## PROBLEM TO WORK ON
Please transcribe the following records in full, exactly as given.

# # # #

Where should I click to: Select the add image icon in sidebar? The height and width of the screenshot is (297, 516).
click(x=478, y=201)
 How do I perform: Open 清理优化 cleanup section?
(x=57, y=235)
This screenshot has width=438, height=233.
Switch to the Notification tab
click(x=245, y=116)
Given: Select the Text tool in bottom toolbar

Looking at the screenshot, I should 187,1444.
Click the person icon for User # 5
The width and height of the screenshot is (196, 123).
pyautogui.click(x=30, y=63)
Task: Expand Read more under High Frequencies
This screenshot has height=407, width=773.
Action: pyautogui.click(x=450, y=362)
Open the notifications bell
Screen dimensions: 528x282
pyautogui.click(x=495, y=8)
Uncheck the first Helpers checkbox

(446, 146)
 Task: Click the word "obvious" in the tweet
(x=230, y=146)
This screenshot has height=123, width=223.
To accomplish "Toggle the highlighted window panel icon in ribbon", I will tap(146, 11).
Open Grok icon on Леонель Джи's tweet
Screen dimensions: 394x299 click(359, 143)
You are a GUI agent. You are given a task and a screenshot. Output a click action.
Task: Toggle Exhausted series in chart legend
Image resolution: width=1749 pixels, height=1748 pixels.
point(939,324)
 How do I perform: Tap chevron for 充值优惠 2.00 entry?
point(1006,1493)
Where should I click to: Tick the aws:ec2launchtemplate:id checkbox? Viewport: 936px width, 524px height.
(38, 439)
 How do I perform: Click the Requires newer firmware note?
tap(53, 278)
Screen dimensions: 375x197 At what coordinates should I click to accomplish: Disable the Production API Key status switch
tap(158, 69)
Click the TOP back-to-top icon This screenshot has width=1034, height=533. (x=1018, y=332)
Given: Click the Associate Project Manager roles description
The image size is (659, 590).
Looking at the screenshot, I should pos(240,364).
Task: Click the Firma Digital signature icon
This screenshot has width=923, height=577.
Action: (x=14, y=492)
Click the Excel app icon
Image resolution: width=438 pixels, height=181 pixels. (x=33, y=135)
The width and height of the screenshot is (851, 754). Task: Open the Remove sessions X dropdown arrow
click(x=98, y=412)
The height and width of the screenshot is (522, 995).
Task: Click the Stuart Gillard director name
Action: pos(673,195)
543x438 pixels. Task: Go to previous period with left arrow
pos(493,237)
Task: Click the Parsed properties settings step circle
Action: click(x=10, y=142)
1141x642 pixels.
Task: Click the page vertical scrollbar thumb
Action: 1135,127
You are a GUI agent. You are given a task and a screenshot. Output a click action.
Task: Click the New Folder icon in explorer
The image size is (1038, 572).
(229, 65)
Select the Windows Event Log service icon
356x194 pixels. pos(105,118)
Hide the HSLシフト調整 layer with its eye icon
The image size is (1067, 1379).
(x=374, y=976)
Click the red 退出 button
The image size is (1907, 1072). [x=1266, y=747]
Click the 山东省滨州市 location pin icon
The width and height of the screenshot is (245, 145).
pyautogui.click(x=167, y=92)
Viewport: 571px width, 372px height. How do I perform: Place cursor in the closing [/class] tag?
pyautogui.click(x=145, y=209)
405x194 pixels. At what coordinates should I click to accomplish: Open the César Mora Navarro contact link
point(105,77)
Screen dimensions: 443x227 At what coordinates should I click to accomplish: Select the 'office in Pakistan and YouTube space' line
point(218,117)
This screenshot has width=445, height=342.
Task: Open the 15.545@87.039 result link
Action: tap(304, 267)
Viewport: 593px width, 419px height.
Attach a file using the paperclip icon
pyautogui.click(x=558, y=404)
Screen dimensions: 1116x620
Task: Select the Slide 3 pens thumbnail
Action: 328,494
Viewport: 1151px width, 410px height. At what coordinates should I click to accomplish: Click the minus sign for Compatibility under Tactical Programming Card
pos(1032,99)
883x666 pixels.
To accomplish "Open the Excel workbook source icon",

# # # #

## SOLUTION FOR THIS EXERCISE
Where should I click to: Select the add image icon in sidebar? The height and width of the screenshot is (297, 516).
click(x=478, y=201)
 How do I perform: Open 清理优化 cleanup section?
(x=57, y=235)
This screenshot has width=438, height=233.
Switch to the Notification tab
click(x=245, y=116)
Given: Select the Text tool in bottom toolbar

Looking at the screenshot, I should 187,1444.
Click the person icon for User # 5
The width and height of the screenshot is (196, 123).
pyautogui.click(x=30, y=63)
Task: Expand Read more under High Frequencies
This screenshot has height=407, width=773.
Action: pyautogui.click(x=450, y=362)
Open the notifications bell
Screen dimensions: 528x282
pyautogui.click(x=495, y=8)
Uncheck the first Helpers checkbox

(446, 146)
 Task: Click the word "obvious" in the tweet
(x=230, y=146)
This screenshot has height=123, width=223.
To accomplish "Toggle the highlighted window panel icon in ribbon", I will tap(146, 11).
Open Grok icon on Леонель Джи's tweet
Screen dimensions: 394x299 click(359, 143)
You are a GUI agent. You are given a task and a screenshot. Output a click action.
Task: Toggle Exhausted series in chart legend
Image resolution: width=1749 pixels, height=1748 pixels.
point(939,324)
 How do I perform: Tap chevron for 充值优惠 2.00 entry?
point(1006,1493)
Where should I click to: Tick the aws:ec2launchtemplate:id checkbox? Viewport: 936px width, 524px height.
(38, 439)
 How do I perform: Click the Requires newer firmware note?
tap(53, 278)
Screen dimensions: 375x197 At what coordinates should I click to accomplish: Disable the Production API Key status switch
tap(158, 69)
Click the TOP back-to-top icon This screenshot has width=1034, height=533. (x=1018, y=332)
Given: Click the Associate Project Manager roles description
The image size is (659, 590).
Looking at the screenshot, I should pos(240,364).
Task: Click the Firma Digital signature icon
This screenshot has width=923, height=577.
Action: (x=14, y=492)
Click the Excel app icon
Image resolution: width=438 pixels, height=181 pixels. (x=33, y=135)
The width and height of the screenshot is (851, 754). Task: Open the Remove sessions X dropdown arrow
click(x=98, y=412)
The height and width of the screenshot is (522, 995).
Task: Click the Stuart Gillard director name
Action: pos(673,195)
543x438 pixels. Task: Go to previous period with left arrow
pos(493,237)
Task: Click the Parsed properties settings step circle
Action: click(x=10, y=142)
1141x642 pixels.
Task: Click the page vertical scrollbar thumb
Action: 1135,127
You are a GUI agent. You are given a task and a screenshot. Output a click action.
Task: Click the New Folder icon in explorer
The image size is (1038, 572).
(229, 65)
Select the Windows Event Log service icon
356x194 pixels. pos(105,118)
Hide the HSLシフト調整 layer with its eye icon
The image size is (1067, 1379).
(x=374, y=976)
Click the red 退出 button
The image size is (1907, 1072). [x=1266, y=747]
Click the 山东省滨州市 location pin icon
The width and height of the screenshot is (245, 145).
pyautogui.click(x=167, y=92)
Viewport: 571px width, 372px height. How do I perform: Place cursor in the closing [/class] tag?
pyautogui.click(x=145, y=209)
405x194 pixels. At what coordinates should I click to accomplish: Open the César Mora Navarro contact link
point(105,77)
Screen dimensions: 443x227 At what coordinates should I click to accomplish: Select the 'office in Pakistan and YouTube space' line
point(218,117)
This screenshot has width=445, height=342.
Task: Open the 15.545@87.039 result link
Action: tap(304, 267)
Viewport: 593px width, 419px height.
Attach a file using the paperclip icon
pyautogui.click(x=558, y=404)
Screen dimensions: 1116x620
Task: Select the Slide 3 pens thumbnail
Action: 328,494
Viewport: 1151px width, 410px height. At what coordinates should I click to accomplish: Click the minus sign for Compatibility under Tactical Programming Card
pos(1032,99)
883x666 pixels.
To accomplish "Open the Excel workbook source icon",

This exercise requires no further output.